Data items:
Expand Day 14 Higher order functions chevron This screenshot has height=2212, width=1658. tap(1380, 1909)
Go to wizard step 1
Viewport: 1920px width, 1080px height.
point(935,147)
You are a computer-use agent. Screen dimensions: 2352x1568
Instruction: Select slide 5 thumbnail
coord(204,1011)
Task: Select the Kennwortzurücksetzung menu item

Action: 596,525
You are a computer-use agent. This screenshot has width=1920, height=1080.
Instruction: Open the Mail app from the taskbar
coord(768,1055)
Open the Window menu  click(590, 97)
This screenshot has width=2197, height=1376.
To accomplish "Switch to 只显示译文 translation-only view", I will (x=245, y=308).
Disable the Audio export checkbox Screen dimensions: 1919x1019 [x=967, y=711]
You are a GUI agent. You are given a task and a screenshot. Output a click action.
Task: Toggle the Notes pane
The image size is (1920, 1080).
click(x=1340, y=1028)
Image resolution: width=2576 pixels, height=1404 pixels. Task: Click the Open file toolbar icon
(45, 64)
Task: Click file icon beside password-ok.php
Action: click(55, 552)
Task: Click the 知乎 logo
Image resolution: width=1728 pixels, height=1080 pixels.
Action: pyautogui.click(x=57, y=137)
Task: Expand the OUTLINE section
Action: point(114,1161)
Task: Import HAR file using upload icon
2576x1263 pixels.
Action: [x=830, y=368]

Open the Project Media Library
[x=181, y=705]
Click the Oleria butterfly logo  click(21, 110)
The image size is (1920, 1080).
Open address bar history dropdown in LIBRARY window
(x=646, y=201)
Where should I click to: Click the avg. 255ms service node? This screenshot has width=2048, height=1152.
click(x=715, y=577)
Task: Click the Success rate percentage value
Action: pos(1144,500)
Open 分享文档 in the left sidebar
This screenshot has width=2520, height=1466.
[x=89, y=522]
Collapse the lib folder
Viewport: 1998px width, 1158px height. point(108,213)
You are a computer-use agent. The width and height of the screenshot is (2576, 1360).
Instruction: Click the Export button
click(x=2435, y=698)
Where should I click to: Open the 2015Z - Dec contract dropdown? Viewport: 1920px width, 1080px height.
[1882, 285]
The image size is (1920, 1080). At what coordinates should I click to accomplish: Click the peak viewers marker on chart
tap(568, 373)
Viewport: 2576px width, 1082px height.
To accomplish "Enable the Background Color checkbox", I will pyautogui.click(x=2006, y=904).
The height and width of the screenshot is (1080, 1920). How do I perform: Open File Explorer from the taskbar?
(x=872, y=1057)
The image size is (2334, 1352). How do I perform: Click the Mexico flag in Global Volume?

## TASK:
Scan the records above for the string "agent", and copy every line where it turns up.

## ANSWER AREA:
You are a computer-use agent. Screen dimensions: 2352x1568
You are a computer-use agent. This screenshot has width=1920, height=1080.
You are a GUI agent. You are given a task and a screenshot. Output a click action.
You are a computer-use agent. The width and height of the screenshot is (2576, 1360).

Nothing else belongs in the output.